=== Work instructions ===
Check which lines of the entries that follow hold "grip", then give the number of those lines and nothing more.

=== Given records ===
-----

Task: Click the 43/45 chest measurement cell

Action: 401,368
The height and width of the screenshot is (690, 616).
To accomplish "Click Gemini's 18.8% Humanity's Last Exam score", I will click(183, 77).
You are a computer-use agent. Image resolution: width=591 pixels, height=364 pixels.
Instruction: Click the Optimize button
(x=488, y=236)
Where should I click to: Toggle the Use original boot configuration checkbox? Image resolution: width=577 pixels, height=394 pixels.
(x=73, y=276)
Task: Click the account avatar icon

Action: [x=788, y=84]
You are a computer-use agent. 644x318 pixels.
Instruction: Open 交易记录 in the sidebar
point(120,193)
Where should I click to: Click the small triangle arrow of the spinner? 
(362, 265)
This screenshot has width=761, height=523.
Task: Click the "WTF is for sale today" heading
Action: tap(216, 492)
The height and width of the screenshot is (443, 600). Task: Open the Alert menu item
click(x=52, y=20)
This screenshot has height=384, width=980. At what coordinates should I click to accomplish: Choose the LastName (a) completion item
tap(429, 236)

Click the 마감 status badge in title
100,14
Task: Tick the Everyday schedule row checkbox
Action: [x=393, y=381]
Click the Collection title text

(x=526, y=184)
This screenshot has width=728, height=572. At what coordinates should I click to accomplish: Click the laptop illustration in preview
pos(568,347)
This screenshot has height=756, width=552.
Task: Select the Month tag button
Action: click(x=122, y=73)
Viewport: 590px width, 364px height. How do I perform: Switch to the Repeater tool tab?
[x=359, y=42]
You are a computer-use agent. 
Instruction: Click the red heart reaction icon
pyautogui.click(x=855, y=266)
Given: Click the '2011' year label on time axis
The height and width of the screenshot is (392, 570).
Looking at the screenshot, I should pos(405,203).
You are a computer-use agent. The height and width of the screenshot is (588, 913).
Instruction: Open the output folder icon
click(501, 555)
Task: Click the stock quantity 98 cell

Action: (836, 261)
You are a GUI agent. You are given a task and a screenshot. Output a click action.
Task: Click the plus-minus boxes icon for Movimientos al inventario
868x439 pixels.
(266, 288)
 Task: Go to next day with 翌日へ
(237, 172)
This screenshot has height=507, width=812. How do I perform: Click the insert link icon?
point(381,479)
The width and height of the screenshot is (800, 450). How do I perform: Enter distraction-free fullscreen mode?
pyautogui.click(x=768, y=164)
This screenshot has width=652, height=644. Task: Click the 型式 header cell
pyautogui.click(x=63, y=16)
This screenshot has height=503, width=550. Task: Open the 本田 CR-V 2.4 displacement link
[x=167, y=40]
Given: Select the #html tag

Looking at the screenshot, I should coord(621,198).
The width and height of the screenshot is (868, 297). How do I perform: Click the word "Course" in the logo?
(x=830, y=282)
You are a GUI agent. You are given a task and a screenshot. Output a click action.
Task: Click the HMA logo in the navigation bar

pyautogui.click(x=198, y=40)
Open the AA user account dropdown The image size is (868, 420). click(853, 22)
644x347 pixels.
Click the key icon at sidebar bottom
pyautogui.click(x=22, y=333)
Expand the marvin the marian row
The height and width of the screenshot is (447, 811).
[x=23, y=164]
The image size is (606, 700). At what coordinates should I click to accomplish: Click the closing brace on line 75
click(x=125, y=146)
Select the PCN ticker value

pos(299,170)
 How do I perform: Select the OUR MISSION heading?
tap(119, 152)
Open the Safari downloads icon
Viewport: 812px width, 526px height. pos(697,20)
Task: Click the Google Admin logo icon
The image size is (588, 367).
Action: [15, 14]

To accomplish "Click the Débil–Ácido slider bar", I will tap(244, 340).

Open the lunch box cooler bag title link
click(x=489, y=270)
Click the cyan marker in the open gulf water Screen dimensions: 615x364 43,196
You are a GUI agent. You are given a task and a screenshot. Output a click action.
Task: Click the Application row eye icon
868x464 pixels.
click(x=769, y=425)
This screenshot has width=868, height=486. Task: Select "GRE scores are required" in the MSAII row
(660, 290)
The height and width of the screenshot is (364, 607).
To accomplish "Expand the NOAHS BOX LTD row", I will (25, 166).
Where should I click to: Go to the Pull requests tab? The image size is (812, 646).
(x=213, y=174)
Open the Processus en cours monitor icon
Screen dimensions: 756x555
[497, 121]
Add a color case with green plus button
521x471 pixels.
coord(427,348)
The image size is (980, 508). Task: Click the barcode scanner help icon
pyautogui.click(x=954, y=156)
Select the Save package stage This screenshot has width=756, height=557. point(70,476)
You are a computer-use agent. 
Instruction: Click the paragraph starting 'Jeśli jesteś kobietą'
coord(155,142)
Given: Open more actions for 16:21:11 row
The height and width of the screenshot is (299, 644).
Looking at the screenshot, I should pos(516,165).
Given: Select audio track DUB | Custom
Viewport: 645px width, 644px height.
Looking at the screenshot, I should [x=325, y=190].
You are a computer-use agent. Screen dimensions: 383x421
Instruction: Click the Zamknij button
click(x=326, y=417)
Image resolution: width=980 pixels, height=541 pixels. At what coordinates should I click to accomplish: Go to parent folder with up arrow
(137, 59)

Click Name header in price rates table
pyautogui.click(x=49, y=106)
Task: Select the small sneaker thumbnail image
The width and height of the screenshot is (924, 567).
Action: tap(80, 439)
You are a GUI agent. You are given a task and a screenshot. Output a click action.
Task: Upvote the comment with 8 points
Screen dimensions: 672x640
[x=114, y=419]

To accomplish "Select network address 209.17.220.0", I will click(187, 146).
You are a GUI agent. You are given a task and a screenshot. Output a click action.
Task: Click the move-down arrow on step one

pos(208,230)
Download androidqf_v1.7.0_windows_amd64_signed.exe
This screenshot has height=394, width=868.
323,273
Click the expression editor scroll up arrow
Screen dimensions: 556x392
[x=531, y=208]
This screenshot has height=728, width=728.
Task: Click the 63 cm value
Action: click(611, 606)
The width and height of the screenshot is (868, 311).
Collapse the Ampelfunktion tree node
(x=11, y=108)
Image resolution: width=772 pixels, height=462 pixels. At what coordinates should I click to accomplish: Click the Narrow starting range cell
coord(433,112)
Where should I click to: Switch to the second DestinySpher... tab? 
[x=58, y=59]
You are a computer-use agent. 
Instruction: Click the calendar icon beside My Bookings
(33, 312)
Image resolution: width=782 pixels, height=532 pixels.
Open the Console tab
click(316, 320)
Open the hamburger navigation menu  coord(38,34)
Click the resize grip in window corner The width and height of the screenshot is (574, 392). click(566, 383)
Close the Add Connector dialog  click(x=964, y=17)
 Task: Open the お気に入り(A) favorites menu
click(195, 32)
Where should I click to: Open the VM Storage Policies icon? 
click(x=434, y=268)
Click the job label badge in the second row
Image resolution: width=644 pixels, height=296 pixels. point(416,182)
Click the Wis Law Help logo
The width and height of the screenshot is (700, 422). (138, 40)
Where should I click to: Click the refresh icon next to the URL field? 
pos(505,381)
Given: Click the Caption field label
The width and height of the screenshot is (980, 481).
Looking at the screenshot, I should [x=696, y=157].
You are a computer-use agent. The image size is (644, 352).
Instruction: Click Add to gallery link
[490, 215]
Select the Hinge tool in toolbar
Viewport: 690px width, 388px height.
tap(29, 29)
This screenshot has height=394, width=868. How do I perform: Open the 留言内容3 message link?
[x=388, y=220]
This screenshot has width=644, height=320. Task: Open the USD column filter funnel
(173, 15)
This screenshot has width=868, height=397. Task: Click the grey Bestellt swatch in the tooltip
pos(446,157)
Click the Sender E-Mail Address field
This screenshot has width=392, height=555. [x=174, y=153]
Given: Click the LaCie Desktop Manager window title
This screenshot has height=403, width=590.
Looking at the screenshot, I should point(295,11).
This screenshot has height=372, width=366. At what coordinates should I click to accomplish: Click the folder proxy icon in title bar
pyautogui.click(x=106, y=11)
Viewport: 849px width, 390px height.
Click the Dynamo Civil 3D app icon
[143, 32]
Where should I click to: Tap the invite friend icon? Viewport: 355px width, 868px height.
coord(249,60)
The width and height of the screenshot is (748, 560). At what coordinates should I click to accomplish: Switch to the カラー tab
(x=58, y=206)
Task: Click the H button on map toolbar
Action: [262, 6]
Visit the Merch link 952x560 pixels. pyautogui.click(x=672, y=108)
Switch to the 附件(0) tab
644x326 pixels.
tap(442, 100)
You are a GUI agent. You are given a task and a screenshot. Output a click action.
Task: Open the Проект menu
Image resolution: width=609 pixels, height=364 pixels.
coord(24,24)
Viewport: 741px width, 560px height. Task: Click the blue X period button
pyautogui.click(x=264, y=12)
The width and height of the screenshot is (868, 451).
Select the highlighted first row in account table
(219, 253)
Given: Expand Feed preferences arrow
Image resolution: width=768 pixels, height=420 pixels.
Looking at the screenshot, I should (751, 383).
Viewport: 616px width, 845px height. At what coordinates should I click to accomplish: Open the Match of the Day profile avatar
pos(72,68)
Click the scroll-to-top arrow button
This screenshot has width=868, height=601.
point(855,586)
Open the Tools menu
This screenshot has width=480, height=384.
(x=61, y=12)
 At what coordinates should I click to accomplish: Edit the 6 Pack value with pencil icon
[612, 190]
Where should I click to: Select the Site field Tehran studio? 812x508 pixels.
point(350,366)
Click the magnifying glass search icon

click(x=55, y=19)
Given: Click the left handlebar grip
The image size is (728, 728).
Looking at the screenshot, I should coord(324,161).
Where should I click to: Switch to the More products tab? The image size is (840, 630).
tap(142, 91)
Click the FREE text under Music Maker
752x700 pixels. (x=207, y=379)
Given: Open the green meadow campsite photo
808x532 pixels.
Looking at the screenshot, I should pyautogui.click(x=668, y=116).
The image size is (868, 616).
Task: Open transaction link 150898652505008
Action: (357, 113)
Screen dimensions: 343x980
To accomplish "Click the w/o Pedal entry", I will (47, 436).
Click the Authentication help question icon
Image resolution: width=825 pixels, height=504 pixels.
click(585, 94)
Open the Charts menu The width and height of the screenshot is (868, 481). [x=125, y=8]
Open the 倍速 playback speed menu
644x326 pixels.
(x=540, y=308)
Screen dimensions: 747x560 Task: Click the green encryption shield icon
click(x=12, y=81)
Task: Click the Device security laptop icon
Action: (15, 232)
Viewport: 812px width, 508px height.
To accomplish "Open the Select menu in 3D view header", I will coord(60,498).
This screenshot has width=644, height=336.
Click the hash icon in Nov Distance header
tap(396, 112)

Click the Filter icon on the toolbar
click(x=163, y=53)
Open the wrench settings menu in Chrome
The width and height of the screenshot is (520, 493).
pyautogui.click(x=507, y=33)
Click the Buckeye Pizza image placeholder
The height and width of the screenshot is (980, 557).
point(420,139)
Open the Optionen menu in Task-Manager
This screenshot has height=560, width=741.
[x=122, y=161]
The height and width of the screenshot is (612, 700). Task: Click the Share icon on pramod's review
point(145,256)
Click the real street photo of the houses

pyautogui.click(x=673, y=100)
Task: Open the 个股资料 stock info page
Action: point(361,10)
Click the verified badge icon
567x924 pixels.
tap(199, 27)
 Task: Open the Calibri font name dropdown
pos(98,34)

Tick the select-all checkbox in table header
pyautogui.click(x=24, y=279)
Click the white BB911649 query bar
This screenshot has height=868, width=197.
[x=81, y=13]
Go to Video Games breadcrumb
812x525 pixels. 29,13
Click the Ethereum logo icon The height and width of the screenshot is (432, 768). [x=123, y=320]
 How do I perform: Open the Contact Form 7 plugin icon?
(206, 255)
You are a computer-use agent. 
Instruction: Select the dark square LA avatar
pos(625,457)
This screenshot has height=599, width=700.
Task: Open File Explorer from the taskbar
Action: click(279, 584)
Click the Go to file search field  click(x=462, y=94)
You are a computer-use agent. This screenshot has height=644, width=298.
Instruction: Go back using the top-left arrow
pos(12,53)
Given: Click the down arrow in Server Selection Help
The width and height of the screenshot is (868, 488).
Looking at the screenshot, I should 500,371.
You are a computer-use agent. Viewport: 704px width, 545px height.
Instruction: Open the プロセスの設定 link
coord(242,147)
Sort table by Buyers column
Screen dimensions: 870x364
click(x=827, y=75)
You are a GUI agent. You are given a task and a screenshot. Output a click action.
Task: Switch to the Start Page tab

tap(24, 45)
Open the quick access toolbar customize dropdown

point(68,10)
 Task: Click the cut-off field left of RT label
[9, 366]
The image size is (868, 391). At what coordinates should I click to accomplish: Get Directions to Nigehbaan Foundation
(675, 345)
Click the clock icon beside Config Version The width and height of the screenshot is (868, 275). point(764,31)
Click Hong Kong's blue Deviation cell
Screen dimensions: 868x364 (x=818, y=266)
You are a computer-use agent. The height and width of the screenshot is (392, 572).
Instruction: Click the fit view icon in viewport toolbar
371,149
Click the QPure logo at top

-----

=== Exercise answer ===
2